Post by JCOOLEY » Tue Apr 16, 2013 9:04 am

Chamber 1 - inflate until the kayak rises off of the ground and takes shape. It should still appear saggy and wrinkled but should begin to resemble a kayak.
Chamber 2 - Inflate until kayak is rigid. (without Backbone installed) you should be able to pick the kayak up from either end and there should be no bending of folding in the middle. If there is, you can add more air to either chamber. When you are done inflating Chamber 2, there is no need to go back to Chamber one unless you have put the kayak in the cold water and lost a slight amount of pressure. You can go back to Chamber 1 and top it off.
When the kayak is completely inflated, you should have a PSI reading of 2.5 at the most for the main tube and 1 PSI for the floor and smaller tubes.
Of course I have done this for many years so I do not require a gauge because I know where the kayak should be at.
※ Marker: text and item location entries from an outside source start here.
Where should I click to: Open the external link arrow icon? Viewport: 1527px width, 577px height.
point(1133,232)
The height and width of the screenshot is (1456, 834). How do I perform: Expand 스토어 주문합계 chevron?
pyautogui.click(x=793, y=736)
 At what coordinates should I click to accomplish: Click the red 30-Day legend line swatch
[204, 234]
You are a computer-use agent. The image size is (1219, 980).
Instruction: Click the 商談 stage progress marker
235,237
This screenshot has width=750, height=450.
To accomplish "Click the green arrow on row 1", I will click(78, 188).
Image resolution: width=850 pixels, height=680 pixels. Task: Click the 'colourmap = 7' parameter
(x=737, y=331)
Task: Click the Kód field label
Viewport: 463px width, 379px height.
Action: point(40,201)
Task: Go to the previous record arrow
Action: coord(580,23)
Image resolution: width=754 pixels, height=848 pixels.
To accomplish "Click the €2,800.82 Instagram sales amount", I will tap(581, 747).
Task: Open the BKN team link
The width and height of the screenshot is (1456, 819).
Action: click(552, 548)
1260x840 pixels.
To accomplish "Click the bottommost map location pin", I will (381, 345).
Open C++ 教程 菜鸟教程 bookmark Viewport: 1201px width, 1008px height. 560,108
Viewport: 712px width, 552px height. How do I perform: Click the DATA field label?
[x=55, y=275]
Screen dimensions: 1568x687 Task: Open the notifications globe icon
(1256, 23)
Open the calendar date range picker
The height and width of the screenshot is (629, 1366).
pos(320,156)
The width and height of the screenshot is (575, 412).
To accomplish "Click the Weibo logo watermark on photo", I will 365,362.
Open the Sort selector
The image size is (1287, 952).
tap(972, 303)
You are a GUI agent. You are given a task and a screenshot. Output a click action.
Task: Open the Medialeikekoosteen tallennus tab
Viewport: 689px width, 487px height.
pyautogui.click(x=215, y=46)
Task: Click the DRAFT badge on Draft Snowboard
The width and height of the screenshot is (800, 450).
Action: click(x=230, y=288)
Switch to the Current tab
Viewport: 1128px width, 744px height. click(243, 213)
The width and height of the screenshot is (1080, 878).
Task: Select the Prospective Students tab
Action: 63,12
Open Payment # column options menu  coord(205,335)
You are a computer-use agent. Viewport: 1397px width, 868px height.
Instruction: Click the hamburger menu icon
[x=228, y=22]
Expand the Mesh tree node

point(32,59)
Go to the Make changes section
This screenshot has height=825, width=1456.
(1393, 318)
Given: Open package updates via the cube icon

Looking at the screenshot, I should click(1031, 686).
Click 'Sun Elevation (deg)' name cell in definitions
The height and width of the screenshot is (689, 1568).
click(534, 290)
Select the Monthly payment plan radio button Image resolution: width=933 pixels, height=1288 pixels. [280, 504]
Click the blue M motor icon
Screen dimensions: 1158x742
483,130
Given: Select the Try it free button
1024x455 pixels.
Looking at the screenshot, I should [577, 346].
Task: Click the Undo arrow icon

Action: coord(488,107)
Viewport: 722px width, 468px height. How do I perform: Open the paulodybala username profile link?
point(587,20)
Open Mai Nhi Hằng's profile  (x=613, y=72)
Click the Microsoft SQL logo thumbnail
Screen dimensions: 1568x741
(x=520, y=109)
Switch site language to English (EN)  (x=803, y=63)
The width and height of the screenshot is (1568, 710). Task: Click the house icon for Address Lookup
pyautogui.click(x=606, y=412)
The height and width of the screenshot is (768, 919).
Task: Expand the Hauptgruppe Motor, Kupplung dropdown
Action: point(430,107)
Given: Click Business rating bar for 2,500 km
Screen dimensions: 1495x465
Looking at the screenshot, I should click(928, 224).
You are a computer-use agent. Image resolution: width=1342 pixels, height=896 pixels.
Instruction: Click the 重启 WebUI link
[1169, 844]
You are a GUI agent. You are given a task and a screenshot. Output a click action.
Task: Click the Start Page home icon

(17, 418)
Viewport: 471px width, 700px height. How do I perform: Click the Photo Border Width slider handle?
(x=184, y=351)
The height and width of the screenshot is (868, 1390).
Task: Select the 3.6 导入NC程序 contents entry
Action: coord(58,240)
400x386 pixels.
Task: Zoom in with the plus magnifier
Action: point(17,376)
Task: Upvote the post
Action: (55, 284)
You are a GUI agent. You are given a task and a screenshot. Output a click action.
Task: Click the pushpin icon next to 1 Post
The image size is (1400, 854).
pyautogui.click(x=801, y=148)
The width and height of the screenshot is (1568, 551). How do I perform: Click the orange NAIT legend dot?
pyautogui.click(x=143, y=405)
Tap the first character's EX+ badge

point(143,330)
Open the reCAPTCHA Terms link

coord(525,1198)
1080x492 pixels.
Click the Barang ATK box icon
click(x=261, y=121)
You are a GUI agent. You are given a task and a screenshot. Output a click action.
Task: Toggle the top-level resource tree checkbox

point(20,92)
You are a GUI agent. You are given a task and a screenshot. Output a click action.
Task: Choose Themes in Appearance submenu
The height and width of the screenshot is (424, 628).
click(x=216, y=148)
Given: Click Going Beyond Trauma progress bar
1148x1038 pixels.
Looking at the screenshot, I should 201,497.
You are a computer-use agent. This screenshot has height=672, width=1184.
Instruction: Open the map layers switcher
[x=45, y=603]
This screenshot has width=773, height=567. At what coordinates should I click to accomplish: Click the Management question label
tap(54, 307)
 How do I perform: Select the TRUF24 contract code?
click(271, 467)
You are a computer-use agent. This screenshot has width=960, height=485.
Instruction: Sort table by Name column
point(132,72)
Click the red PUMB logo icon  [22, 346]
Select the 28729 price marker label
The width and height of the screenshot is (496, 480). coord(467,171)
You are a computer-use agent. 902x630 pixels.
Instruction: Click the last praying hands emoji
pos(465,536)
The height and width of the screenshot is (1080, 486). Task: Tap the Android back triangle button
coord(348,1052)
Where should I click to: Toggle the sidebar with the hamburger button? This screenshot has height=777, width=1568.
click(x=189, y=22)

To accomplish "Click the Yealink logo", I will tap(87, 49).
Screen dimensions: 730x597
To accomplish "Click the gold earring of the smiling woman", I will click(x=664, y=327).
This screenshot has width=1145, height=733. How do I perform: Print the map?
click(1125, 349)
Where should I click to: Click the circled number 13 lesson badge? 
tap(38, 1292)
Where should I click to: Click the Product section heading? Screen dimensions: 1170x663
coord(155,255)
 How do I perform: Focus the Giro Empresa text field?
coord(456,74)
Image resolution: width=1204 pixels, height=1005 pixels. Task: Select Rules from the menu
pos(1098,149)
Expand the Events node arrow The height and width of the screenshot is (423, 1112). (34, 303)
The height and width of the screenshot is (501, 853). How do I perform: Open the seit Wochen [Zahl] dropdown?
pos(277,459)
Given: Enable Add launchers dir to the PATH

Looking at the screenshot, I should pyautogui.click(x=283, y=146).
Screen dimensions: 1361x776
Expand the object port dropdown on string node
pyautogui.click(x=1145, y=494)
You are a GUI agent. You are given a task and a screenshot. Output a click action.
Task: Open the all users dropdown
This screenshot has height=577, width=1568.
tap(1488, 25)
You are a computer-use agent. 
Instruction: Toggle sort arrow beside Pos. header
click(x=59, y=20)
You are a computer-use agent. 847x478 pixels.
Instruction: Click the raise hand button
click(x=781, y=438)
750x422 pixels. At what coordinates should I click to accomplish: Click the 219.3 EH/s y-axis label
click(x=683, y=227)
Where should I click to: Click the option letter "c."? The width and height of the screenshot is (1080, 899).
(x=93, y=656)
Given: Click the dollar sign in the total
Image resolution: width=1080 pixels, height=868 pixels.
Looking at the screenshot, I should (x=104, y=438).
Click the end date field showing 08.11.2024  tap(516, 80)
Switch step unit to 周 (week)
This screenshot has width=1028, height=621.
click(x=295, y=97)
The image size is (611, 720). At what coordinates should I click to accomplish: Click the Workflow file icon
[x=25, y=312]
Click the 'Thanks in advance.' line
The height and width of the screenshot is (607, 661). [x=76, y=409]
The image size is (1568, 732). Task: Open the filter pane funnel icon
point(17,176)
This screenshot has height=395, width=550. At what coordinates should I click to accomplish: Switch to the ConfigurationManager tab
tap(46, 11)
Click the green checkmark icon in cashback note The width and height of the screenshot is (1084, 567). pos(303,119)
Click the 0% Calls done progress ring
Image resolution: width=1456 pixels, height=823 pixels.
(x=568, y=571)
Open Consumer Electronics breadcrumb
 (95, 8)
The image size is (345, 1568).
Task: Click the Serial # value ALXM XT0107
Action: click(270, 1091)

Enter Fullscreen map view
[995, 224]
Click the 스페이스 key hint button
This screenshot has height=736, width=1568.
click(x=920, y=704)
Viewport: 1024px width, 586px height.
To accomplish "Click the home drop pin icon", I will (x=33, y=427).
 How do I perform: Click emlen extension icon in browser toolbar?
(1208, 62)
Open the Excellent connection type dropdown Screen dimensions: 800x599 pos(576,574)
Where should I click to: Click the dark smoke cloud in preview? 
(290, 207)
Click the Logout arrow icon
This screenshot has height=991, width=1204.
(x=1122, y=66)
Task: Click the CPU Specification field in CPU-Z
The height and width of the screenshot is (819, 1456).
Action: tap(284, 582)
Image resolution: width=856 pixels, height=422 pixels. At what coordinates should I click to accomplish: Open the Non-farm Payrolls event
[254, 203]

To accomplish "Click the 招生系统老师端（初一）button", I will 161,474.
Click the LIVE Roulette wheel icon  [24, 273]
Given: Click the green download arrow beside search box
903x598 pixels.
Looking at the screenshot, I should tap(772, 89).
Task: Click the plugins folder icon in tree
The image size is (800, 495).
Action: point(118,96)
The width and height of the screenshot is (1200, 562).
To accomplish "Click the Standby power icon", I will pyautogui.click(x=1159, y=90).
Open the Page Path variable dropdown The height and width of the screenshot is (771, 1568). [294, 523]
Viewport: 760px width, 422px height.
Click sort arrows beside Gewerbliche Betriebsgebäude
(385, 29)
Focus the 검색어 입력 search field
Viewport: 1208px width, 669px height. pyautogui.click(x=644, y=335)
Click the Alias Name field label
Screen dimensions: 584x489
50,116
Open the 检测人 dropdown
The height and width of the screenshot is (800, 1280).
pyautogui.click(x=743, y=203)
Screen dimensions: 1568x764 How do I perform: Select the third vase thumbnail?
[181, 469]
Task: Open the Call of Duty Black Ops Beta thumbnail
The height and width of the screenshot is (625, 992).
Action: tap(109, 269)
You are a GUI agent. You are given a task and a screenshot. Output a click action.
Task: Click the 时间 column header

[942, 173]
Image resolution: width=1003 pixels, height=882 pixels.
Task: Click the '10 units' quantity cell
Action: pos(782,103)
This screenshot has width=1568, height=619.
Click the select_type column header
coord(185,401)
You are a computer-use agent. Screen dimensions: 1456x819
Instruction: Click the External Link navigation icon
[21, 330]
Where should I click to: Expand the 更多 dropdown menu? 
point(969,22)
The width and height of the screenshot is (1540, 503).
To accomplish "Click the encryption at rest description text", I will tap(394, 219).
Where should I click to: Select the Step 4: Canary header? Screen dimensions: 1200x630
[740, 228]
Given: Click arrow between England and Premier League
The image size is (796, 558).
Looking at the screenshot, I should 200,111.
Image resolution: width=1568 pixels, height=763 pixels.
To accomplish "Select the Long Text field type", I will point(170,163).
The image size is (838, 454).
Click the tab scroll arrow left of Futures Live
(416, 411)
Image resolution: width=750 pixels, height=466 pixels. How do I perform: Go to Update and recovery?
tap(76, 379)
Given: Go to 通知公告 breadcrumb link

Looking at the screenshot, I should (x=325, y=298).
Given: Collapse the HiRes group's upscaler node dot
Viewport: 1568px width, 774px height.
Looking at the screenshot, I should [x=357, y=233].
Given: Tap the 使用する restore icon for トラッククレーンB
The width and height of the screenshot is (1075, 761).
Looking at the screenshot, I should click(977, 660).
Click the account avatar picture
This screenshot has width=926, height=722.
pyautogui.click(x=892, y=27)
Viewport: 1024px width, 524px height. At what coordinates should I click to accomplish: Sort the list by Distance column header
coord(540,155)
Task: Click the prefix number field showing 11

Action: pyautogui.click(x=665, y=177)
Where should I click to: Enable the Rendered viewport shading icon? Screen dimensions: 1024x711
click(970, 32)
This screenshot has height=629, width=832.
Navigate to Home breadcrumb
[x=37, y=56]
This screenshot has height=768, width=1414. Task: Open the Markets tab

It is difficult to over inflate the main tube. After leaving it in the sun for most of the day, alot of times it can get close to 4 PSI. Always let some air out if leaving it out. The floor is where you need to be the most cautious. If left out or pumped until rigid, you risk seperating the I-Beams the run the length of the floor. This will cause a large bubble and is uncomfortable to sit on. The floor still functions but looks odd and is difficult to sit on.